И все же Стенхэму казалось, что именно это делает его общение с ними столь желанным и целительным. Именно это придавало его интересу к ним характер навязчивой идеи. В них он видел воплощение чуда: человека в мире с самим собой, довольного тем, как ему удалось разрешить жизненные проблемы; их довольство сквозило во всем: в том, что они не задавали вопросов, в том, что принимали бытие во всей его свежести, каким оно открывалось каждое утро, в том, что не старались узнать больше, чем необходимо для повседневной жизни, и скрыто полагались на конечную и абсолютную закономерность всего сущего, включая человеческое поведение. Их довольство жизнью было для него чудом — темным, драгоценным, непроницаемым пятном, за которым крылась их суть и которое окрашивало все, чего бы они ни коснулись, превращая их простейшие действия в нечто завораживающее, точно взгляд змеи. Стенхэм понимал, что постичь глубины этого чуда — задача бесконечная, поскольку, чем дальше вы вторгались в их мир, тем яснее становилось, что для того, чтобы познать его, надо радикально измениться самому. Ибо просто понять их было недостаточно; надо было научиться думать, как они, чувствовать, как они, и без всяких усилий. Это могло стать делом жизни, причем делом — и Стенхэм прекрасно понимал это, — от которого он рано или поздно устанет. Тем не менее, он считал это первым шагом на пути к пониманию людей. Когда он сказал это Моссу, тот разразился смехом.

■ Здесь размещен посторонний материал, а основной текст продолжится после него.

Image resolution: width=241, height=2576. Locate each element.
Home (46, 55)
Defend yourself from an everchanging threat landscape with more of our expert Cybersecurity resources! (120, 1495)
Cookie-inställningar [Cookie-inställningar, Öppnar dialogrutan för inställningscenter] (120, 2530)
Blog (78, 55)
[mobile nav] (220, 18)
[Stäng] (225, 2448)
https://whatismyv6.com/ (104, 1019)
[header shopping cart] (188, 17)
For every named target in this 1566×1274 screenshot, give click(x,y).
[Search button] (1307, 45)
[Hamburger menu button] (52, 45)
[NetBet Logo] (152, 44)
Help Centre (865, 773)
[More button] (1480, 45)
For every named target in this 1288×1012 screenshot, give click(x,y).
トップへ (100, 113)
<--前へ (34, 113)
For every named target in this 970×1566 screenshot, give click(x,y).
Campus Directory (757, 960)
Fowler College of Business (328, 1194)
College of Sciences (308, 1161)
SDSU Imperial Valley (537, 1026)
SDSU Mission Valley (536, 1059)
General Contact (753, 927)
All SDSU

«В душе вы по-прежнему тоталитарны». Порой казалось невероятным, что Мосс всерьез предъявляет ему такое обвинение; конечно же, он говорил это исключительно из желания поставить все с ног на голову, зная, что на самом деле все наоборот. Но если все обстояло именно так, то почему эта мысль не давала ему покоя, как заноза? Стенхэм пытался вернуться вспять, припомнить, не произнес ли он когда-нибудь необдуманное слово, которое впоследствии могло дать Моссу повод превратно истолковывать другие его замечания; разумеется, это было бесполезно — такого ни разу не случалось. «Может, он и прав», — сказал про себя Стенхэм, прислушиваясь к эху своих шагов в крытом переходе. Если «тоталитарность» означала привычку оценивать личность по результатам ее деятельности, а каждую частицу человечества — по шкале созданной ею культуры, то Мосс был прав. Не было иных критериев для определения права того или иного организма на существование (и, в конечном счете, любое суждение, высказанное человеком по поводу другого, сводилось к признанию этого права). Если, к примеру, он сокрушался, услышав об очередном взрыве бомбы или перестрелке на улицах Касабланки, то вовсе не потому, что жалел погибших, которые, сколь бы душераздирающе они ни выглядели, продолжали оставаться безымянными, а потому, что каждый кровавый инцидент, пробуждая политическое сознание уцелевших, приближал вымирающую культуру к концу. Он припомнил случай, когда они заговорили о войне, и сказал: «Людям, в отличие от произведений искусства, можно найти замену». Мосс был возмущен и назвал Стенхэма бесчеловечным эгоистом. Возможно, это была одна из немногих бездумно брошенных фраз, которую Мосс запомнил и от которой отталкивался в своих обвинениях. Надо будет вернуться к этому вопросу в подходящий момент. А вот и дом Си Джафара. Ухватившись за железное кольцо, Стенхэм дважды постучал в дверь.
Младший из сыновей провел его во двор, где апельсиновые деревца все еще роняли капли дождя на мозаичный пол. Минуту-другую Стенхэм постоял в одиночестве у центрального фонтана в ожидании хозяина. На кованой ограде вокруг бассейна висели тряпки, они были раскинуты даже на нижних ветвях одного из деревьев. Откуда-то из дома доносился назойливый стук пестика: женщина толкла пряности. Наконец, появился Си Джафар: он был в полосатой пижаме, небрежно повязанной чалме и потирал руки с извечной улыбкой.